--- Information supplied Enclosed Below ---

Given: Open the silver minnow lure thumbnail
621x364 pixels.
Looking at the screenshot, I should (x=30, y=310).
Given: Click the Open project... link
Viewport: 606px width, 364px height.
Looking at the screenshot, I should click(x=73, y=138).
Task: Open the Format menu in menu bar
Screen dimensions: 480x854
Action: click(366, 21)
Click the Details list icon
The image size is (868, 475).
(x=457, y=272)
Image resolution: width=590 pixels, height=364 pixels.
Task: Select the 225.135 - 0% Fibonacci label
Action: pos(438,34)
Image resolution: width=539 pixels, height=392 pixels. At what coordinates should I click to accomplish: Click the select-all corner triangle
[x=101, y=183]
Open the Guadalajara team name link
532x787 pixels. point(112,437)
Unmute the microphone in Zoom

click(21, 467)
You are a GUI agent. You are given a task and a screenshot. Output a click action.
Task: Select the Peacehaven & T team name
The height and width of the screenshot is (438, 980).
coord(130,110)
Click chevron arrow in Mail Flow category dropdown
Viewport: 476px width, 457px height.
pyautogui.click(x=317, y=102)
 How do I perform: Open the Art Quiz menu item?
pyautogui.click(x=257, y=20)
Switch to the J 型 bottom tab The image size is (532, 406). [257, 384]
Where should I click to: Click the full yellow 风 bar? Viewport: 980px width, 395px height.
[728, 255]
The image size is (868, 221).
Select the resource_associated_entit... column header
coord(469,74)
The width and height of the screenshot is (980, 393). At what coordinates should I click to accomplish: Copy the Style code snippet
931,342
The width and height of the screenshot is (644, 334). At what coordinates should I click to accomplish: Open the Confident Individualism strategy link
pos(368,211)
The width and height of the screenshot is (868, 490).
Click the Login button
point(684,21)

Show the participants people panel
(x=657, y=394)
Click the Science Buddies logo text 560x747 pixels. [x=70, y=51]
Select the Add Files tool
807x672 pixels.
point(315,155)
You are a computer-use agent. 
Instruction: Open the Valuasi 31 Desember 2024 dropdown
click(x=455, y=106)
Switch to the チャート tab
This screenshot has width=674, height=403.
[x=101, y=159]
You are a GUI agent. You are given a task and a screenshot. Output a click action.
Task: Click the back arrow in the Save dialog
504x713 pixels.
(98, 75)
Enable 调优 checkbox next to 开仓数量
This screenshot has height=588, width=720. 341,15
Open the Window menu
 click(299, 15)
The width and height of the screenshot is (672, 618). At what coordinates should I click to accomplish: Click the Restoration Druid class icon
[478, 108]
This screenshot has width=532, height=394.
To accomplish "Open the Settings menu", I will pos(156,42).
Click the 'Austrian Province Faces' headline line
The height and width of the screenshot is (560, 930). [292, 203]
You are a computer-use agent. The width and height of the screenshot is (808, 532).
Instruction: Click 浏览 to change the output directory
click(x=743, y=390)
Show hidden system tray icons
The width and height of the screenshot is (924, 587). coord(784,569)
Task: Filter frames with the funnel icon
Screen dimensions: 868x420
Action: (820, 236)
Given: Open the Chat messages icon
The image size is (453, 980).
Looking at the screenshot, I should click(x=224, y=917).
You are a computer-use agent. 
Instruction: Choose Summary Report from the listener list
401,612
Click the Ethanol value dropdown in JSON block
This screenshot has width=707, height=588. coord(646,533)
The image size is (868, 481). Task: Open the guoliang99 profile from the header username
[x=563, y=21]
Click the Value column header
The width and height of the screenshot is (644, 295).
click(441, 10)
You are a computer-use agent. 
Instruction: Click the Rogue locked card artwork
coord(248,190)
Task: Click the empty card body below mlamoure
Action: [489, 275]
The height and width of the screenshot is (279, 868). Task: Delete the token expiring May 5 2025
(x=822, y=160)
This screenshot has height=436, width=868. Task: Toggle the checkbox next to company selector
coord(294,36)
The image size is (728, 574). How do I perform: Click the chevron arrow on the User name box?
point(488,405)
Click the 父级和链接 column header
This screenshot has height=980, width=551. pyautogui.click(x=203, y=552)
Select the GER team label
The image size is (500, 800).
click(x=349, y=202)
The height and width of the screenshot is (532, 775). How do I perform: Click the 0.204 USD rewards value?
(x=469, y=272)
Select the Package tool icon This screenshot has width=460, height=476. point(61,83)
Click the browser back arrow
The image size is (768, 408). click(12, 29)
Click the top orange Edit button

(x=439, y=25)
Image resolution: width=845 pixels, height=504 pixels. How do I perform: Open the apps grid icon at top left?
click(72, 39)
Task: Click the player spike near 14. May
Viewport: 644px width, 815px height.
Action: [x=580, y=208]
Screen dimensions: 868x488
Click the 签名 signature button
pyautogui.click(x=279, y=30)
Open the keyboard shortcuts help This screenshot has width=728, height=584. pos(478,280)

--- End of Enclosed Information supplied ---

Exercise goal » Retype only the stretch of lines above starting at the one with "Switch to the チャート tab" and stopping at the one with "Task: Filter frames with the funnel icon", exactly as written, with both kept.

The answer »
Switch to the チャート tab
This screenshot has width=674, height=403.
[x=101, y=159]
You are a GUI agent. You are given a task and a screenshot. Output a click action.
Task: Click the back arrow in the Save dialog
504x713 pixels.
(98, 75)
Enable 调优 checkbox next to 开仓数量
This screenshot has height=588, width=720. 341,15
Open the Window menu
 click(299, 15)
The width and height of the screenshot is (672, 618). At what coordinates should I click to accomplish: Click the Restoration Druid class icon
[478, 108]
This screenshot has width=532, height=394.
To accomplish "Open the Settings menu", I will pos(156,42).
Click the 'Austrian Province Faces' headline line
The height and width of the screenshot is (560, 930). [292, 203]
You are a computer-use agent. The width and height of the screenshot is (808, 532).
Instruction: Click 浏览 to change the output directory
click(x=743, y=390)
Show hidden system tray icons
The width and height of the screenshot is (924, 587). coord(784,569)
Task: Filter frames with the funnel icon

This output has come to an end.